Exhibit 1.1
XXX XXXXXX UNIT TRUSTS, SERIES 496
TRUST AGREEMENT
Dated: April 20, 2005
This Trust Agreement among Xxx Xxxxxx Funds Inc., as Depositor, The
Bank of New York, as Trustee, Xxxxx & Steers Capital Management, Inc., as
Supervisor, sets forth certain provisions in full and incorporates other
provisions by reference to the document entitled "Standard Terms and Conditions
of Trust For Xxx Xxxxxx Focus Portfolios, Effective for Unit Investment Trusts
Established On and After May 2, 2001 (Including Series 284 and Subsequent
Series)" (the "Standard Terms and Conditions of Trust") and such provisions as
are set forth in full and such provisions as are incorporated by reference
constitute a single instrument. All references herein to Articles and Sections
are to Articles and Sections of the Standard Terms and Conditions of Trust.
WITNESSETH THAT:
In consideration of the premises and of the mutual agreements herein
contained, the Depositor, Trustee and Supervisor agree as follows:
PART I
STANDARD TERMS AND CONDITIONS OF TRUST
Subject to the provisions of Part II hereof, all the provisions
contained in the Standard Terms and Conditions of Trust are herein incorporated
by reference in their entirety and shall be deemed to be a part of this
instrument as fully and to the same extent as though said provisions had been
set forth in full in this instrument.
PART II
SPECIAL TERMS AND CONDITIONS OF TRUST
The following special terms and conditions are hereby agreed to:
1. The Securities listed in the Schedule hereto have been deposited in
trust under this Trust Agreement.
2. The fractional undivided interest in and ownership of the Trust
represented by each Unit thereof referred to in Section 1.01(56) is initially an
amount the numerator of which is one and the denominator of which is the amount
set forth under "Initial number of Units" for the Trust in the "Summary of
Essential Financial Information" in the Prospectus.

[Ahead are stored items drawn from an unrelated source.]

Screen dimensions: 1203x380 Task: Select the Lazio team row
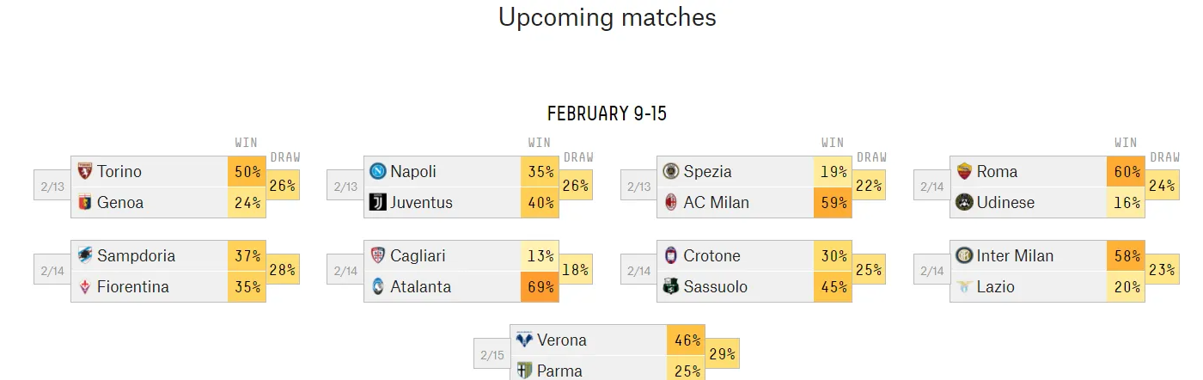(1047, 286)
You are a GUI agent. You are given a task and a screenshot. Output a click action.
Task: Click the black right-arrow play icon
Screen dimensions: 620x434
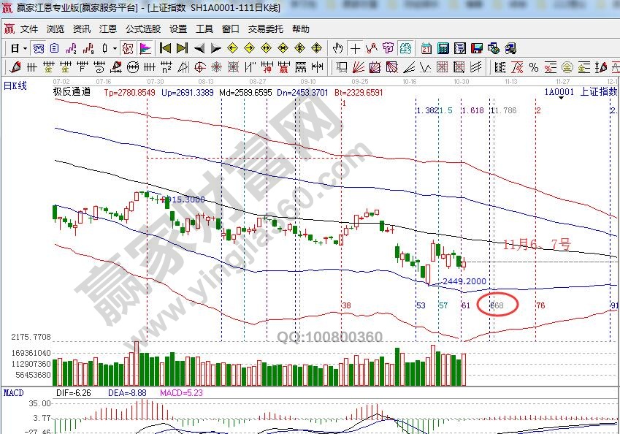point(216,48)
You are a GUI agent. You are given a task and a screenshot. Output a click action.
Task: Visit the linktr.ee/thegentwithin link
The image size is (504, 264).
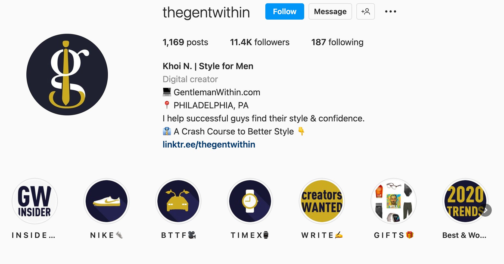(209, 144)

3. The aggregate number of Units described in Section 2.03(a) for the
Trust is that number of Units set forth under "Initial number of Units" for the
Trust in the "Summary of Essential Financial Information" in the Prospectus.
4. Section 1.01(5) is replaced in its entirety by the following:
"(5) "Business Day" shall mean any day on which the New York Stock Exchange is
open for regular trading."
5. The terms "Capital Account Distribution Date" and "Income Account
Distribution Date" shall mean the "Distribution Dates" set forth in the "Summary
of Essential Financial Information" in the Prospectus.
6. The terms "Capital Account Record Date" and "Income Account Record
Date" shall mean the "Record Dates" set forth in the "Summary of Essential
Financial Information" in the Prospectus.
7. The term "Deferred Sales Charge Payment Date" shall mean September
10, 2005 and the 10th day of each month thereafter through January 10, 2006.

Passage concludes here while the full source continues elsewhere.